Thanks for writing about this splendid film. It was a huge hit at the second TCM festival. Cavalcanti’s career spanned several countries, and I can’t help wondering what some of these unknown films are like.

Posted By doug : August 30, 2017 1:11 pm

Nate, you have come closest to convincing me to try ‘Filmstruck’. This sounds like a film that I would thoroughly enjoy. Thank you for writing about it here.

Posted By swac44 : August 30, 2017 8:21 pm

I was lucky enough to see this on the big screen at Cinefest in Syracuse, without knowing much about it. Luckily when the urge to share it with friends at home struck me a year later, I was able to source the out-of-print Anchor Bay DVD. It’s just as astonishing on repeat viewings with moments of humour balanced by others of tension and heroism.It comes down to Cavalcanti’s mastery at handling the tone, which is also apparent in his other films I’ve seen, The Made Me a Fugitive also comes to mind. I’d be curious to know why his feature career seems to peter out into the 1950s.

Posted By SergioM : September 3, 2017 3:14 pm

A true revelation when I saw a restoration of it a few years ago at the Gene Siskel Film Center in Chicago. I have the UK Studio Canal blu-ray of it (sorry it’s region B folks) but it would be a perfect Criterion release. And you ‘ll be surprised how violent it is. Of course nothing close to today’s standards but still pretty shocking and envelope pushing for it’s time. Did it even get any kind of US theatrical release back when it was released in the U.S.?

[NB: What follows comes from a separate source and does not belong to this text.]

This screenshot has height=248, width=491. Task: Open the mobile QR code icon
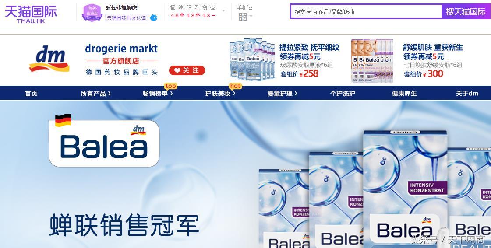(x=243, y=17)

Posted By Linda Sandahl : September 4, 2017 1:14 am

When Winston Churchill said “We will never surrender,” it was not just hyperbole. If English people had needed to fight the enemy on the beaches, as the Prime Minister said, they would have done just that. That’s the spirit of this film.
It’s astonishing but completely convincing to see cozy, pipe-smoking church warden Mervyn Johns cooly dispatch a pair of German soldiers, or the Vicar’s spinster daughter take revenge on the Nazi sleeper agent, or the lsdy of the manor, the wonderful Marie Lohr, dispose of a hand grenade to protect the village children. It reminds us that beyond those bowler hats and endless cups of tea and stiff upper lips and friendly bobbies we’re so familiar with in the movies, these people have spines of steel.